Фрагмент документа:

====

КРИПТОАНАРХИЯ, КИБЕРГОСУДАРСТВА И ПИРАТСКИЕ УТОПИИ - Питер Ладлоу
Шрифт:
Интервал:
Закладка:
Как и генетический материал, правила — самовоспроизводящаяся информация*97. Внутренние границы в киберпространстве предусматривают установление различий среди обособленных совокупностей такой информации — в этом случае скорее наборов правил, чем видов. Содержание или поведение, приемлемое в одной области Сети, может быть запрещено в другой. Институты, разрешающие споры в одной области киберпространства, могут не получить поддержку или законный статус в других. Местные сисопы, напротив, могут налагать по умолчанию правила, кто и при каких условиях имеет право воспроизводить и перераспределять материалы, в зависимости от источника их происхождения. В то время как опора киберпространства на биты, а не на атомы может делать физические границы более проницаемыми, границы, обозначающие цифровые онлайновые «сферы бытия», могут становиться менее проницаемыми. Защита онлайновых систем от неавторизированных злоумышленников может оказаться задачей более легкой, чем опечатывание границы для предотвращения нежелательной иммиграции[134]. Группы могут учреждать онлайновые корпоративные организации или клубы с членством, которые строго контролируют участие в своих делах или даже осведомленность о них.

====

Письменное задание: Переведите на английский язык предложение из текста о границах в киберпространстве: «Содержание или поведение, приемлемое в одной области Сети, может быть запрещено в другой».

(Записи набора данных)
====

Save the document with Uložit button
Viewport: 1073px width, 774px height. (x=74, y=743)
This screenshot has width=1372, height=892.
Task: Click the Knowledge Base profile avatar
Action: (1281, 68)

====

Ответ: Content or behavior that is acceptable in one area of the Net may be prohibited in another.